Collation Support

Text strings in Snowflake are stored using the UTF-8 character set and, by default, strings are compared according to the Unicode codes that represent the characters in the string.

However, comparing strings based on their UTF-8 character representations might not provide the desired/expected behavior. For example:

  • If special characters in a given language do not sort according to that language’s ordering standards, then sorting might return unexpected results.

  • You might want the strings to be ordered by other rules, such as ignoring whether the characters are uppercase or lowercase.

Collation allows you to specify alternative rules for comparing strings, which can be used to compare and sort data according to a particular language or other user-specified rules.

In this Topic:

Overview

Collation allows you to explicitly specify the rules to use for comparing strings, based on:

  • Different locales (i.e. different character sets for different languages).

  • Case-sensitivity (i.e. whether to use case-sensitive or case-insensitive string comparisons without explicitly calling the UPPER or LOWER functions to convert the strings).

  • Accent-sensitivity (e.g. whether Z, Ź, and Ż are considered the same letter or different letters).

  • Punctuation-sensitivity (i.e. whether comparisons use only letters or include all characters). For example, if a comparison is punctuation-insensitive, then A-B-C and ABC are treated as equivalent.

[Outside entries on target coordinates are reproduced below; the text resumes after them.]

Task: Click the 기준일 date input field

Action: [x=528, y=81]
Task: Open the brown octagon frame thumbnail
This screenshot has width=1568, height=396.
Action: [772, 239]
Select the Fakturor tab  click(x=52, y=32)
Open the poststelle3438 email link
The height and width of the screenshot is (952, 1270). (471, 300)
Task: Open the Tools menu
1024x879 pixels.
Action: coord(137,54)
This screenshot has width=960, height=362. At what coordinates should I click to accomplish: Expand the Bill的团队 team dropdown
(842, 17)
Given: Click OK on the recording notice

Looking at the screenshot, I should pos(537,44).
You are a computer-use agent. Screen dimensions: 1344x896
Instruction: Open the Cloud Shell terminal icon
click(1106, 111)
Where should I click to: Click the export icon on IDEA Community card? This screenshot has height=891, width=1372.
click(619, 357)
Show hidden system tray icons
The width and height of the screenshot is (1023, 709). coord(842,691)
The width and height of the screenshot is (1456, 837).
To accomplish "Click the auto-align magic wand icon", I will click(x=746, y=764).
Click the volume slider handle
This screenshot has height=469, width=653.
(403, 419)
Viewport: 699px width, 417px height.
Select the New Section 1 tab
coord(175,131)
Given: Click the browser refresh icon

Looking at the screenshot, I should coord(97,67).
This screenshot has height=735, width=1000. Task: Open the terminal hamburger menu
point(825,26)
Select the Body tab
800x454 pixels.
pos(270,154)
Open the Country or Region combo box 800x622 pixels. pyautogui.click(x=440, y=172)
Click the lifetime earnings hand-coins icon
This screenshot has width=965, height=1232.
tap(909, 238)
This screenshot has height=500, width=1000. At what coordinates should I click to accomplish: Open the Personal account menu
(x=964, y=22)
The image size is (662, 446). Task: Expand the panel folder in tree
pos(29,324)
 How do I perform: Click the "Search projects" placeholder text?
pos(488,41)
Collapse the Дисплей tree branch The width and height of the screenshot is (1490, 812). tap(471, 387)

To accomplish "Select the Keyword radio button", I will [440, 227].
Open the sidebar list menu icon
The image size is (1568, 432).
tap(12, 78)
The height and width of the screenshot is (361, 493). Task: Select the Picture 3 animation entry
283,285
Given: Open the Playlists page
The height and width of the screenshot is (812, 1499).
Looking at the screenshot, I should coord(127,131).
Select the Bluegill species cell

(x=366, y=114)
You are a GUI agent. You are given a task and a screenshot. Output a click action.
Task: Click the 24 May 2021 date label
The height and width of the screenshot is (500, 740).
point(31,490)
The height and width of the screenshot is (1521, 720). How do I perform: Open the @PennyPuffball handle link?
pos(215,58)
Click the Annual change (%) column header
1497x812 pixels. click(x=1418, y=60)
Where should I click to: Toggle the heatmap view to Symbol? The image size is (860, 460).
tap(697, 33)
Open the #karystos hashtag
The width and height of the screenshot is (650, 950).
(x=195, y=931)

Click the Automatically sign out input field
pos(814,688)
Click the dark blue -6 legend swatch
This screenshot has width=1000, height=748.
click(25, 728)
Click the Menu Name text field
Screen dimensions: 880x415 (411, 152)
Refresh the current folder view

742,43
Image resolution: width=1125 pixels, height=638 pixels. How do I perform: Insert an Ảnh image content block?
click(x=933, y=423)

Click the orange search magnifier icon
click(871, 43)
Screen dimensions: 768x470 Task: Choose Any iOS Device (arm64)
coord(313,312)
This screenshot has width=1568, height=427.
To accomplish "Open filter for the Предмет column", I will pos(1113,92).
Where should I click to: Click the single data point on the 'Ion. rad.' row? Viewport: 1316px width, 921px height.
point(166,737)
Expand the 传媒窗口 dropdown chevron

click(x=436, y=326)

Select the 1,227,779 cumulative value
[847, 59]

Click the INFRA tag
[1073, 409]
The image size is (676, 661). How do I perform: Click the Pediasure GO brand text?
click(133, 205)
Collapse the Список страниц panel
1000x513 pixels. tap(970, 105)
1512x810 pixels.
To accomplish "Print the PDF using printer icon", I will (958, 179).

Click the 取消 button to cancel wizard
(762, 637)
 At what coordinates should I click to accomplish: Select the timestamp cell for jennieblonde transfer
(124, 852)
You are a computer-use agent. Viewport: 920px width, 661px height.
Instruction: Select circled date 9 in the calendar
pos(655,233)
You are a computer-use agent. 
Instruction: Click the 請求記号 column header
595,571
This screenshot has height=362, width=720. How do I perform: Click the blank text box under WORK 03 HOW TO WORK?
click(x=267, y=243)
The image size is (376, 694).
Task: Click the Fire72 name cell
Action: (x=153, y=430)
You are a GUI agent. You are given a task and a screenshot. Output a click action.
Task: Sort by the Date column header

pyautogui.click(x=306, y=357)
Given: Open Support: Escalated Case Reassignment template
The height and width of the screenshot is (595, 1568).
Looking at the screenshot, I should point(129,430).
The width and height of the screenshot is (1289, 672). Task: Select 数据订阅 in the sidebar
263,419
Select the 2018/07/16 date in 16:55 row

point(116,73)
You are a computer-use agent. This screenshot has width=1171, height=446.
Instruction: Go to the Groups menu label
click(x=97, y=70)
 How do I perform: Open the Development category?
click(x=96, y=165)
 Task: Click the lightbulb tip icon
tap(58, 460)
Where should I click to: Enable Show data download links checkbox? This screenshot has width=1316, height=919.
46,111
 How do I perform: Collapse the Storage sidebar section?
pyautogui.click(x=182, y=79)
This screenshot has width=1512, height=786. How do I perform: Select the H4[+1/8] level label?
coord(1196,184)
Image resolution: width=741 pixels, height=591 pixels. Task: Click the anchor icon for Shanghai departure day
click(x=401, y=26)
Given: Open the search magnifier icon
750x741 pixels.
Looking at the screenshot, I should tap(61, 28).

  • Additional options, such as preferences for sorting based on the first letter in a string and trimming of leading and/or trailing blank spaces.

Uses for Collation

Collation can be used in a wide variety of operations, including (but not limited to):

Usage

Example

Link

Simple comparison

... WHERE column1 = column2 ...

WHERE

Joins

... ON table1.column1 = table2.column2 ...

JOIN

Sorting

... ORDER BY column1 ...

ORDER BY

Top-K sorting

... ORDER BY column1 LIMIT N ...

LIMIT / FETCH

Aggregation

... GROUP BY ...

GROUP BY

Window clauses

... PARTITION BY ... ORDER BY ...

Window Functions

Scalar functions

... LEAST(column1, column2, column3) ...

Scalar Functions

Aggregate functions

... MIN(column1), MAX(column1) ...

Aggregate Functions

Data clustering

... CLUSTER BY (column1) ...

Clustering Keys & Clustered Tables

Collation Control

Collation control is granular. You can explicitly specify the collation to use for:

  • Individual columns in tables.

  • Any comparison within a SQL statement (e.g. WHERE col1 = col2). If multiple collations are applied to a statement, Snowflake determines the collation to use based on precedence. For more details about precedence, see Collation Precedence in Multi-string Operations (in this topic).

Collation SQL Constructs

COLLATE Clause (for Table Column Definitions)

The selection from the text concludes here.